— Source records —
○ ○ ○ ○ ○

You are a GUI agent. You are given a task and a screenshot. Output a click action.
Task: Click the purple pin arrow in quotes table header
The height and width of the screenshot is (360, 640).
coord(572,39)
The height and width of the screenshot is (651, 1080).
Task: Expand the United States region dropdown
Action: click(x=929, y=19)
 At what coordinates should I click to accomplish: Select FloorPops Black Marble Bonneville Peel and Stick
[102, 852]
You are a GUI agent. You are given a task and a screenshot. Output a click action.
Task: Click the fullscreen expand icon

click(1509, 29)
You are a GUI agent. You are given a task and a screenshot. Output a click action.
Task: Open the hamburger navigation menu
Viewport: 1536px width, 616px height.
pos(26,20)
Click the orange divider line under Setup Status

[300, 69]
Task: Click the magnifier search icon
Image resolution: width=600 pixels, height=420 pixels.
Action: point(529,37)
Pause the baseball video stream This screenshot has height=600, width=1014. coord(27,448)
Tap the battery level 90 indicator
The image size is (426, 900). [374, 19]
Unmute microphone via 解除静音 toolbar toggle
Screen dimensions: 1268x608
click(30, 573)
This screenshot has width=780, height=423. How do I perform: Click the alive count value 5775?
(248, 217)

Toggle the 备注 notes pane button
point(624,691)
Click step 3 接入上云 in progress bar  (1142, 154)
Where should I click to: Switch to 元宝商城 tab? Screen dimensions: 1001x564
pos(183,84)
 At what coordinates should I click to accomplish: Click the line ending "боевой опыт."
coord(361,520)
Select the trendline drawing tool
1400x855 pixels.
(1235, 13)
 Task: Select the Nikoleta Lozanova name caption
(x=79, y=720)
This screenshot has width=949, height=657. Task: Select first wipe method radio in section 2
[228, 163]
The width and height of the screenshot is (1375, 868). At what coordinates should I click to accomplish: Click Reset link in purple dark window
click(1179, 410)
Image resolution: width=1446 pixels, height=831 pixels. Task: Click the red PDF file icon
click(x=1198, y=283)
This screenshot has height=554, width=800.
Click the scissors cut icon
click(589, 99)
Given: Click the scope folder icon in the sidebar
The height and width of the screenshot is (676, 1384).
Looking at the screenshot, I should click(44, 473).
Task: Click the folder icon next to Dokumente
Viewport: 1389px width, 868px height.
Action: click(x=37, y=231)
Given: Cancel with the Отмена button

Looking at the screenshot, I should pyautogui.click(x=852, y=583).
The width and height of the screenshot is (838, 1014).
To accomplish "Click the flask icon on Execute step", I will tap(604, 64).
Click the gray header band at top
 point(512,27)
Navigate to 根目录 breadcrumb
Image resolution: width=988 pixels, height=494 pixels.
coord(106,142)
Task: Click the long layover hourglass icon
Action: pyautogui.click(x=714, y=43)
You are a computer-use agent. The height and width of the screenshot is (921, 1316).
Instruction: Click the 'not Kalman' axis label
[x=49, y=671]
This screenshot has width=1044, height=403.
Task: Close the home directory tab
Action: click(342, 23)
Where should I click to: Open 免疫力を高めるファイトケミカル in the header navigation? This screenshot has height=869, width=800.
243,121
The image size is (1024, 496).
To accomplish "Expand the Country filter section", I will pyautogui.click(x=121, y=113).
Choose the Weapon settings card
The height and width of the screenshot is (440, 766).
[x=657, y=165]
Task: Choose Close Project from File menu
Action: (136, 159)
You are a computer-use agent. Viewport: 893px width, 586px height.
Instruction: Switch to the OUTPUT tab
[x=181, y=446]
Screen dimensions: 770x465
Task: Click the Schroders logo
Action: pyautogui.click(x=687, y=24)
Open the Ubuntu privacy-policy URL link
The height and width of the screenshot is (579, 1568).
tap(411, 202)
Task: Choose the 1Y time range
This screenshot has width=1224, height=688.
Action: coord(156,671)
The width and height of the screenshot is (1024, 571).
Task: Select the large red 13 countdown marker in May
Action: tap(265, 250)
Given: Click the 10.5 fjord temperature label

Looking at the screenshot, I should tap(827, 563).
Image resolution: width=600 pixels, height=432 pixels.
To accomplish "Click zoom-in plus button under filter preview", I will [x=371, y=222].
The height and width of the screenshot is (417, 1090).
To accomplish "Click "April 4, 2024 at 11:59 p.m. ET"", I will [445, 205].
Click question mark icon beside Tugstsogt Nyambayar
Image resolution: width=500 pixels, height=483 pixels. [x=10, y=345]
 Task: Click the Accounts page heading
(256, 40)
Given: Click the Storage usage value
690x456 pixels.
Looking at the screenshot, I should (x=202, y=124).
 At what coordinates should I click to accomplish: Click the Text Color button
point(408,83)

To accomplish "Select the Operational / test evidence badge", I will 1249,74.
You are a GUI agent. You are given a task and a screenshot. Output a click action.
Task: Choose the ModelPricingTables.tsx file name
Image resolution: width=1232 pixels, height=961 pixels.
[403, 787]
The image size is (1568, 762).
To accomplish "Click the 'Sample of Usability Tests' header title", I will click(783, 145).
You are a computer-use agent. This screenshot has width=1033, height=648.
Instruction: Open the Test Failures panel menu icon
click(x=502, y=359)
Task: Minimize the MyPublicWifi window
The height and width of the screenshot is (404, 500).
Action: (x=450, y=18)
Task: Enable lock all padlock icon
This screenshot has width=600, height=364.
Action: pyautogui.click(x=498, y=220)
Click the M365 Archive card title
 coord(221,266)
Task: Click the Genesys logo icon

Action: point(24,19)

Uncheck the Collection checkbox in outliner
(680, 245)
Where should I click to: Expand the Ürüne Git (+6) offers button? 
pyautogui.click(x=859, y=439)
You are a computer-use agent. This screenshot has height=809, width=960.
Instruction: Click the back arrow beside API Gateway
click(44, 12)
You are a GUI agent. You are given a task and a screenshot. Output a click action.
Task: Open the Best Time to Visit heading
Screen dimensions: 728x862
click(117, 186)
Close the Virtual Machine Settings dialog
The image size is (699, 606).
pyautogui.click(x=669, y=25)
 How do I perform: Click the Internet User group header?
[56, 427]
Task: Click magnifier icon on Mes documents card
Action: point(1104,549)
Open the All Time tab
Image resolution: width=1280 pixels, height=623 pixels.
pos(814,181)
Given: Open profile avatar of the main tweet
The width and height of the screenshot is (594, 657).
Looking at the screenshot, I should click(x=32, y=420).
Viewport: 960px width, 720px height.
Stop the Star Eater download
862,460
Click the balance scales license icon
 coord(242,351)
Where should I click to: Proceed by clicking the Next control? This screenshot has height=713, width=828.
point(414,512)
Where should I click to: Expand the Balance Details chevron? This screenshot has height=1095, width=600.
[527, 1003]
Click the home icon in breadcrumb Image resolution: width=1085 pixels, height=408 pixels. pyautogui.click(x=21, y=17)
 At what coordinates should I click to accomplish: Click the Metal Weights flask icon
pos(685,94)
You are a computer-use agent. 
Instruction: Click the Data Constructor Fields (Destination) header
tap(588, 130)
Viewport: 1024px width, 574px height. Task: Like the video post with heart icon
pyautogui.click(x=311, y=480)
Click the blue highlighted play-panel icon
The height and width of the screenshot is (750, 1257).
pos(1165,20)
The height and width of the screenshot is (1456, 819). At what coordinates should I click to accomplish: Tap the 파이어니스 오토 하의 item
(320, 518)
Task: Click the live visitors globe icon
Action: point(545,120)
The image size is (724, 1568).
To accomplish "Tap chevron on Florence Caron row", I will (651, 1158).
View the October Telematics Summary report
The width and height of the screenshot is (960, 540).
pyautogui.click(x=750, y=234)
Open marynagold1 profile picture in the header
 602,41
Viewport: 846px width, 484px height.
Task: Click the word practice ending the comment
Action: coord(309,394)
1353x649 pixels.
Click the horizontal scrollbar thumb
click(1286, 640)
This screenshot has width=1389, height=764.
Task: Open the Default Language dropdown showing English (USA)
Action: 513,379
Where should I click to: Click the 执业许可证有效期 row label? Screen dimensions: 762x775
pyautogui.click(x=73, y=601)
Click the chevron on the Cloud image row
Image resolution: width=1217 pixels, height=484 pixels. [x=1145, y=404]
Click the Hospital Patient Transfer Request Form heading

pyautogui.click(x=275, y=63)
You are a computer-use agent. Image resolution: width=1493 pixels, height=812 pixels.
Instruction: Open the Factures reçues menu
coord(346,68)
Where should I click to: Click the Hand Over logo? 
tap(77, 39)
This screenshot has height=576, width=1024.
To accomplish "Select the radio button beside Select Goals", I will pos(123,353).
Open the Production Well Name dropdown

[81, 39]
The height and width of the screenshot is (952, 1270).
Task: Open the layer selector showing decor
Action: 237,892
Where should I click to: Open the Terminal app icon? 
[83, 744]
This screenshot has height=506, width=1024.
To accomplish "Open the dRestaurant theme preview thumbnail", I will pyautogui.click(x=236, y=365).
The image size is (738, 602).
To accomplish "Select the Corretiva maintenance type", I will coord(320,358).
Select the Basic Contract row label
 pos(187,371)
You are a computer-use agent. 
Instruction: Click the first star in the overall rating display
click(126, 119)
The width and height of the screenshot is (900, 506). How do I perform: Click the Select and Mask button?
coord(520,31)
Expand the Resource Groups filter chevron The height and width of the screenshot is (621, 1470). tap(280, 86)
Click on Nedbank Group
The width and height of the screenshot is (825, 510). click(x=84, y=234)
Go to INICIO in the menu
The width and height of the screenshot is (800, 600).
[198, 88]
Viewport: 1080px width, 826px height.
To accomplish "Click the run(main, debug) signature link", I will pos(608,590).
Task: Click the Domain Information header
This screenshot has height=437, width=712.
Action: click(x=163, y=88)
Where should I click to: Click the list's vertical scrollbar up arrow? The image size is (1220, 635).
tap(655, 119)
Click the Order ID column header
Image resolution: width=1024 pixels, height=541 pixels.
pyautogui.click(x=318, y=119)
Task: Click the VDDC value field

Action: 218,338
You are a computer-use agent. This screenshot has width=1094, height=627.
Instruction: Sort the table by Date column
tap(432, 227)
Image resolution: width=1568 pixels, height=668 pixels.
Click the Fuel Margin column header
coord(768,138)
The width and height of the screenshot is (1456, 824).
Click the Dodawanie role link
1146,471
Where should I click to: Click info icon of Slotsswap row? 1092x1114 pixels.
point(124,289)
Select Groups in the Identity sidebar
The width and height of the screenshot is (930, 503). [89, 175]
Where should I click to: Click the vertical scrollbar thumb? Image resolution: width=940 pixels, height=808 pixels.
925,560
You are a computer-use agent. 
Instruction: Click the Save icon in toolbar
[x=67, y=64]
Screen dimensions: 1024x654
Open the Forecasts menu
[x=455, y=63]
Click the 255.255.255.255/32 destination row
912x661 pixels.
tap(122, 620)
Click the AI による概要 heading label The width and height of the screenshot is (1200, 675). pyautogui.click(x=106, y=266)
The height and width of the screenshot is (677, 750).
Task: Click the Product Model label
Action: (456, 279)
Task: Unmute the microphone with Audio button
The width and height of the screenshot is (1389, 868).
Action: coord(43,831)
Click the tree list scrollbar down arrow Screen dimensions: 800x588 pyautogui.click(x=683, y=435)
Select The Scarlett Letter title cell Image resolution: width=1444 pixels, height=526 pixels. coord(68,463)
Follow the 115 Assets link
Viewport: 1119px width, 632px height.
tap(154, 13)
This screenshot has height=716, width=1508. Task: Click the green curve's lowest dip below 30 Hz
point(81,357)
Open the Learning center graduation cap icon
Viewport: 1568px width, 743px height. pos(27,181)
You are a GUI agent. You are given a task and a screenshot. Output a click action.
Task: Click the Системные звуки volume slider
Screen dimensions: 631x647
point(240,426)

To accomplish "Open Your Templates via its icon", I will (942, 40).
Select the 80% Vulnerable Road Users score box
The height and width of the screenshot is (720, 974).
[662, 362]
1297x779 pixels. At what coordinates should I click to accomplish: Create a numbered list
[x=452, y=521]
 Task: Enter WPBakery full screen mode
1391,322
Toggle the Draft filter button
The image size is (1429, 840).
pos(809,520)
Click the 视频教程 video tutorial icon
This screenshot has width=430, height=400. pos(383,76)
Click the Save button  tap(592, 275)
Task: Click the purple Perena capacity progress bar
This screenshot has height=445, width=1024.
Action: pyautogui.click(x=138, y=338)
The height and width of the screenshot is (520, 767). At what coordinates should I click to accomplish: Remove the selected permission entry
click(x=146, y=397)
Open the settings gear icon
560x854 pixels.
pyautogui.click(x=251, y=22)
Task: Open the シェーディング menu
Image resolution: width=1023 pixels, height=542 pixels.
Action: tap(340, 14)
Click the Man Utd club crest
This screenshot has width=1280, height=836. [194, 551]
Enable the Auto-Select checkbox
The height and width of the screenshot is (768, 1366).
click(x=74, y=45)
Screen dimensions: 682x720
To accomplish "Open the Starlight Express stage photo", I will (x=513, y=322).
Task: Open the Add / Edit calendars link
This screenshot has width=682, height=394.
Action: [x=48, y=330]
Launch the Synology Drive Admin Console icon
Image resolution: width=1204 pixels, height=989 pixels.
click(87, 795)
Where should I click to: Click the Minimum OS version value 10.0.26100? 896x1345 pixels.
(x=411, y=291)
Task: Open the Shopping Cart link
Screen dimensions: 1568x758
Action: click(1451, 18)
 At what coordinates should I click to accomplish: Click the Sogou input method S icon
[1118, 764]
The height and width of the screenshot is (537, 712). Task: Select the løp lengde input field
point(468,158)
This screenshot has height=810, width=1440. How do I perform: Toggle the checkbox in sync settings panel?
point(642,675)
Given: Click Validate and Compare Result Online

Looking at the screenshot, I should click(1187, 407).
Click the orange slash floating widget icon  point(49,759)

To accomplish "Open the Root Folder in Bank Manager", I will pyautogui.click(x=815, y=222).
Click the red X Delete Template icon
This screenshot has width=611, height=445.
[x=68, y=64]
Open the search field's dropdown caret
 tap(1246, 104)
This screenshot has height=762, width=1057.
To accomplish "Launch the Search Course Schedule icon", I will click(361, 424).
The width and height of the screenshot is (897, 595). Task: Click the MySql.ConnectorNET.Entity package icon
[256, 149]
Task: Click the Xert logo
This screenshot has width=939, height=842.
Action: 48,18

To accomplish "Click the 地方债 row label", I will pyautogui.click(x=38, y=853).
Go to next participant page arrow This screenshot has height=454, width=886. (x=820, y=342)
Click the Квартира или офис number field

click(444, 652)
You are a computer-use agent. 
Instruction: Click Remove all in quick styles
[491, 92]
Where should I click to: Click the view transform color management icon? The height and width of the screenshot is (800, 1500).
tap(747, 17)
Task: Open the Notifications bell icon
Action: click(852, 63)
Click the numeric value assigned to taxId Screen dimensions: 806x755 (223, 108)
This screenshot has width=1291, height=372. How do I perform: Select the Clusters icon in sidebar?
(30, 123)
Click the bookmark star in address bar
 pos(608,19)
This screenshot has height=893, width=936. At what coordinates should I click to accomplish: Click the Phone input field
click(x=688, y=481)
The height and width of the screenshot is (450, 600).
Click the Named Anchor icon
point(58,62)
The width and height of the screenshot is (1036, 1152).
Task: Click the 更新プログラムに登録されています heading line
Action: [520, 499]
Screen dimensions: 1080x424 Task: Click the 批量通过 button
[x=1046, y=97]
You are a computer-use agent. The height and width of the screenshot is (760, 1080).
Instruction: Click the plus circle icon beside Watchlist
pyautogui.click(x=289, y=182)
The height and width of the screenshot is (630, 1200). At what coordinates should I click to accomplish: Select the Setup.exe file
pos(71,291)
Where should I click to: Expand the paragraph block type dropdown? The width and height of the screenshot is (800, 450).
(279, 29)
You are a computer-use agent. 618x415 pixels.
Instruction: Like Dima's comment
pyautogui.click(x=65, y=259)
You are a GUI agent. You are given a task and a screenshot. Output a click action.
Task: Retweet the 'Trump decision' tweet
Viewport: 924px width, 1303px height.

○ ○ ○ ○ ○

— What you need to do —
Only the lines that contain the string "Unmute" are to be copied from the records.

— Output —
Unmute microphone via 解除静音 toolbar toggle
Task: Unmute the microphone with Audio button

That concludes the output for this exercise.